So Paul created his own system. Since his game world still lacked a name, his first players dubbed the system "P.O.G." (Paul's Own Game). The world gained structure - it now had maps and an outline of history - but still lacked a real name. POG went through several revisions in play testing over the next few years, but Paul remained unsatisfied with some of his rule structures. He also felt that he needed to step back from the world for a time, and practice the craft of storytelling.
Paul returned to his world after a two-year hiatus, and began the process of revision and expansion by giving Geoza its name. His world now had a solid identity, and he began looking at the game system to decide how best to revise it.
Then, in 1994, Last Unicorn Games released ARIA Canticle of the Monomyth.  J.D. Willis told Paul about the system, and the final development of Geoza began. The ARIA system closely paralleled Paul's own game system.  He immediately began work on "converting" his world into ARIA terms, which mostly consisted of changing some system terms and defining the Geozan concepts of magic in the terms of an ARIA Reality.

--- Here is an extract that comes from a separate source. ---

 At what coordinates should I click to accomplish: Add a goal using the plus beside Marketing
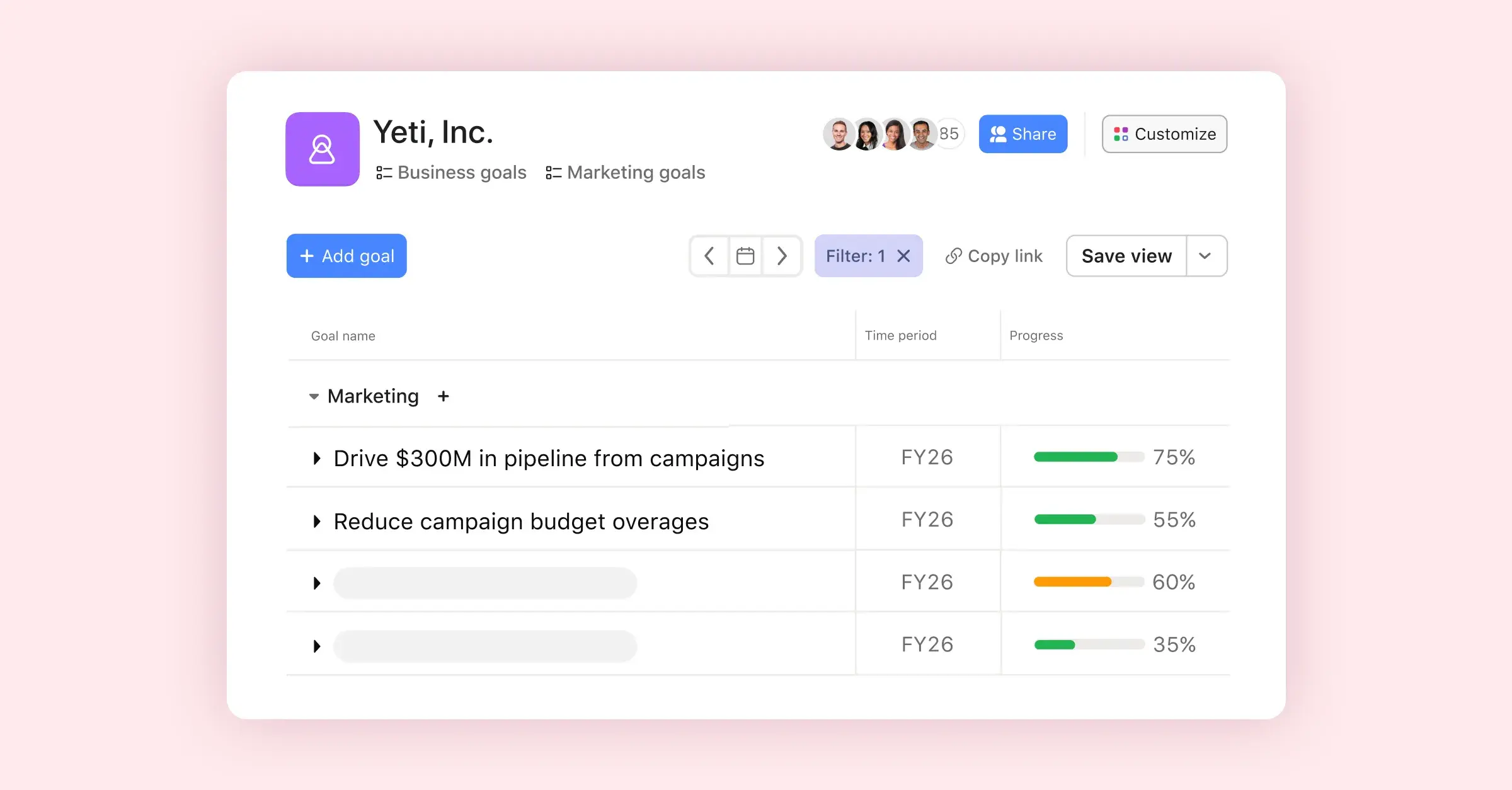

Eventually Paul began to think about making his world available to others. The Internet seemed to be a natural setting for such a creation. He envisioned this web-site which would not only describe the world, but which would do so in a way unavailable to game settings that were restricted to paper and ink. Not only would the world of Geoza be available to others, but the maps and setting descriptions could be linked in such a way as to form an easily accessible whole.